In Wyoming, all evictions follow the same process:

  1. Landlord serves tenant written notice of violations
  2. Landlord files complaint with court for unresolved issues
  3. Court holds hearing and issues judgment
  4. Writ of restitution is issued
  5. Possession of property is returned to landlord

Step 1: Landlord Serves Notice to Tenant

Wyoming landlords may deliver an eviction notice in writing, using any of these methods:

  1. Hand delivery to the tenant
  2. Only if the tenant cannot be found: Leaving a copy of the notice at the tenant’s residence or usual place of business

Landlords should always keep the original signed notice and declaration of service as proof of proper service if the case proceeds to court.

3-Day Notice To Quit

In Wyoming, if a tenant is late on paying rent (full or partial), the landlord can serve them a 3-Day Notice To Quit. This eviction notice gives the tenant 3 days to pay the balance due or move out.

30-Day Notice To Vacate

For a tenant with no lease or a month-to-month lease in Wyoming, the landlord can serve them a 30-Day Notice To Vacate to end the tenancy. This lease termination notice allows the tenant 30 days to move out.

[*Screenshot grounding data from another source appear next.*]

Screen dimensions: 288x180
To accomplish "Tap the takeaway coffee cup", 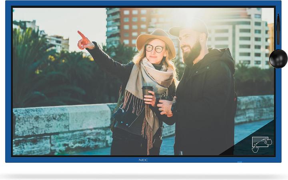I will click(147, 92).
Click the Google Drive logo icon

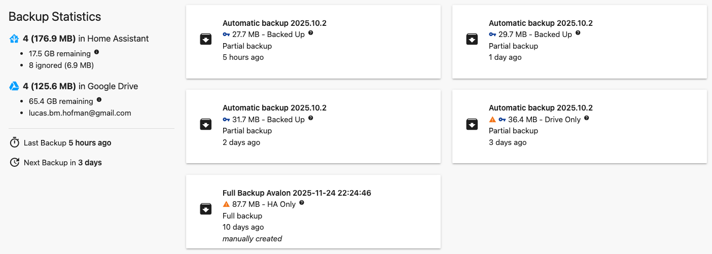point(14,86)
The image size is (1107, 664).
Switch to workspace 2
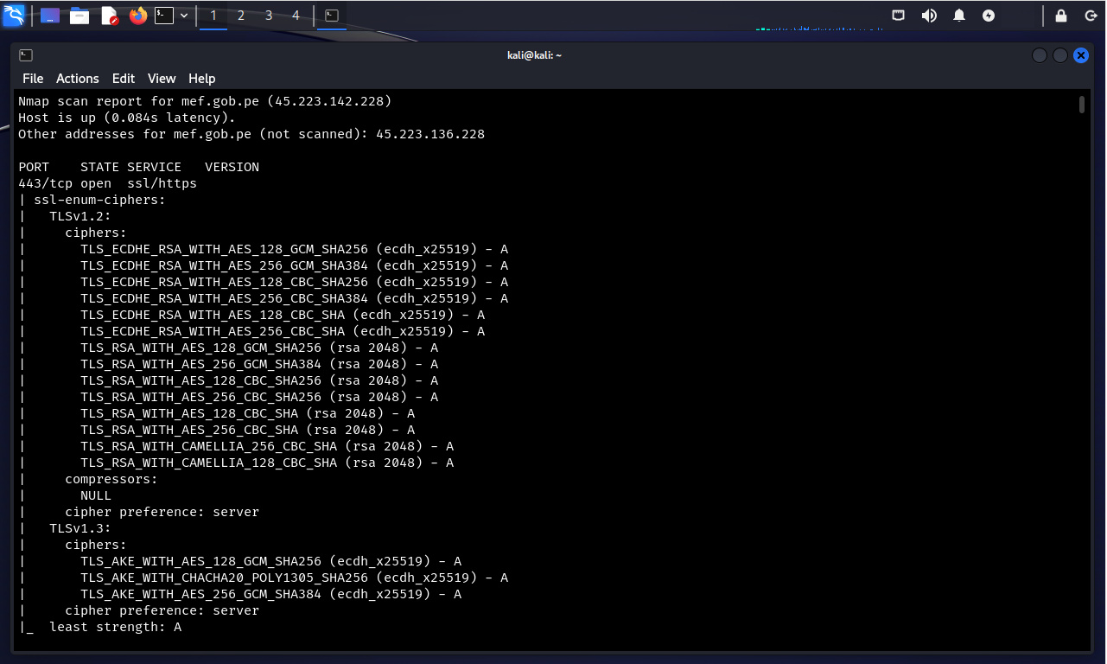(x=241, y=16)
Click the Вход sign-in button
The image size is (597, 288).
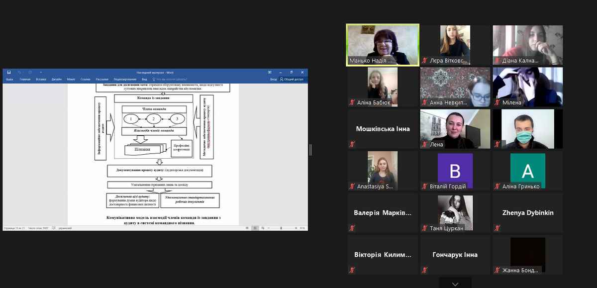coord(273,79)
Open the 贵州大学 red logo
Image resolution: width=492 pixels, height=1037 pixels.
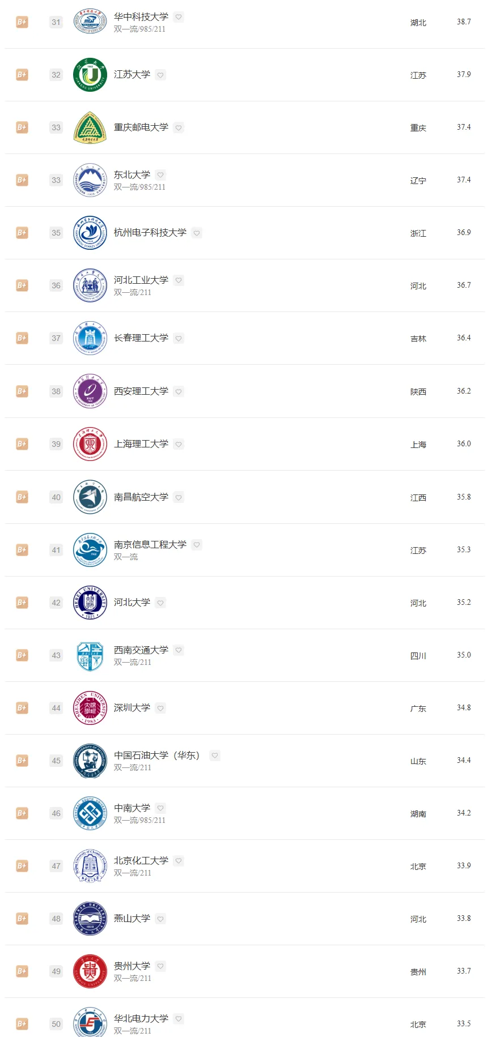(90, 971)
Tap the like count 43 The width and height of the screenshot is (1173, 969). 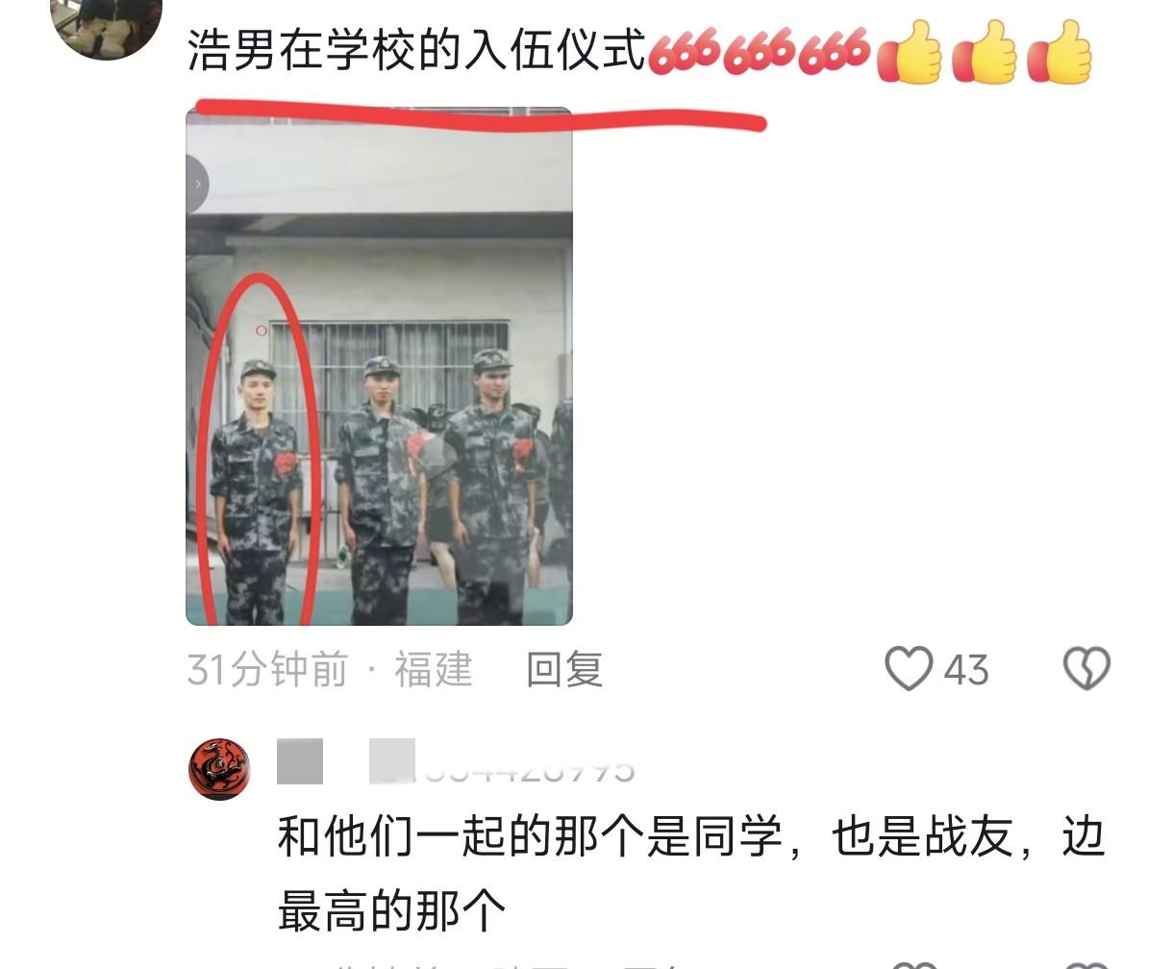coord(966,670)
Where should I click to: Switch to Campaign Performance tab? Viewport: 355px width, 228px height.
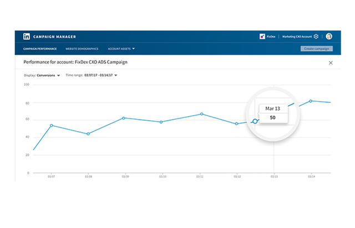click(x=40, y=49)
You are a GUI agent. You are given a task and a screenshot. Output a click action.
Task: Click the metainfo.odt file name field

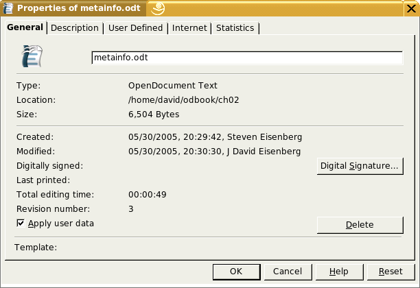click(x=246, y=58)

For tenants that don’t pay monthly, the amount of notice does not change.

3-Day Notice To Comply or Vacate

In Wyoming, if a tenant commits a violation of the terms of their lease and legal responsibilities, the landlord can serve them a 3-Day Notice To Comply or Vacate. This eviction notice gives the tenant 3 days to fix the issue or move out.

If the tenant overstays their lease, this eviction notice gives them 3 days to move out without the chance to fix the issue.

Eviction Complaint Filed on iPropertyManagement.com

Step 2: Landlord Files Lawsuit with Court

As the next step in the eviction process, Wyoming landlords must file a complaint in the appropriate Circuit Court. In the state of Wyoming, this costs about $55 in filing fees.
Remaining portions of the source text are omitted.